**Trecho fornecido:**
· · · · ·
O Espiritismo tem, portanto, uma visão global do conhecimento.
Dentro dessa concepção, que transcende a toda e qualquer
posição unilateral, podemos muito bem considerar certos
fenômenos à luz da Doutrina Espírita, ainda que
esses fenômenos ocorram em searas estranhas. Não nos
esqueçamos de que o Espiritismo tem relação com
diversas ciências.
Se, por exemplo, surge um conceito novo de matéria, devido
a uma pesquisa especial ou revolucionária, podemos e devemos
testar esse conceito com o Espiritismo e verificar, depois disso,
se há realmente alguma novidade ou se advém daí
algum enriquecimento para a Doutrina. Há ocasiões em
que certas novidades são apenas rótulos, mas também
há ocasiões em que se colhe alguma coisa interessante
para aumentar o cabedal que a doutrina já consagrou no tempo
e no espaço; o que não está certo, o que não
é atitude espírita é ignorar um fenômeno
ou não tomar conhecimento de uma descoberta científica,
seja lá onde for, venha por quem vier, desde que nesse fenômeno
ou nessa descoberta haja um aspecto positivo, haja um ponto de interesse
para o Espiritismo. Até mesmo no campo do materialismo —
e nisto se vê a liberalidade e amplitude do Espiritismo —
se aparecer uma verdade ou se alguém revelar um fato novo,
essa verdade ou esse fato deve merecer a nossa atenção.
O Espiritismo não pode ignorar a desintegração
atômica, como não pode ficar indiferente às viagens
interplanetárias nem deve permanecer alheio às investigações
da Parapsicologia ou de qualquer outra escola que estude o psiquismo
humano, apesar das divergências de interpretação.
Cabe ao Espiritismo, nesta mesma ordem de ideias, mostrar os exageros
e os equívocos da Psicanálise, mas não deve tomar
atitude hostil ou repelir a investigação psicanalítica,
a não ser quando essa investigação se desgarra
do verdadeiro espírito científico, Enveredando pela
desonestidade ou pelos recursos interesseiros. Fora disto, no terreno
elevado ou imparcial da perquirição científica,
o Espiritismo não pretende condenar coisa alguma, porque lhe
cumpre observar e analisar sempre. Este, na realidade, é o
espírito da Doutrina. Cabe, agora, aos seus adeptos a parte
de execução, que é nada mais nada menos, a afirmação
desse espírito em seus comportamentos perante as solicitações
da cultura e as circunstâncias da vida.
· · · · ·
(Entradas de indicação de palavras e elementos)

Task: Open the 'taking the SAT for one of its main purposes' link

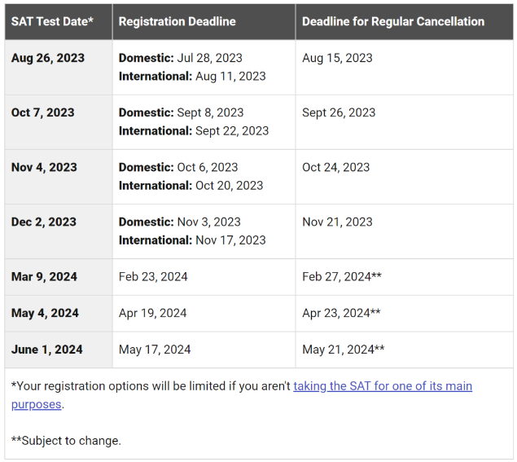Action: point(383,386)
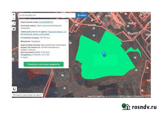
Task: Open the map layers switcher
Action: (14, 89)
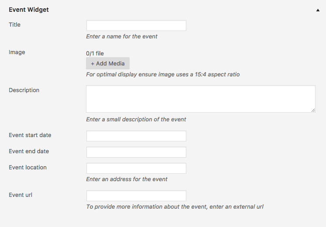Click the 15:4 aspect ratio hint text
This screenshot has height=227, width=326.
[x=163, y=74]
· · · · ·
**Instruções e requisitos:** Por favor, extraia do trecho sobre o Espiritismo tudo o que vai desde "O Espiritismo tem, portanto, uma" até "diversas ciências.", copiando o texto sem nenhuma alteração.

**Resposta final:**
O Espiritismo tem, portanto, uma visão global do conhecimento.
Dentro dessa concepção, que transcende a toda e qualquer
posição unilateral, podemos muito bem considerar certos
fenômenos à luz da Doutrina Espírita, ainda que
esses fenômenos ocorram em searas estranhas. Não nos
esqueçamos de que o Espiritismo tem relação com
diversas ciências.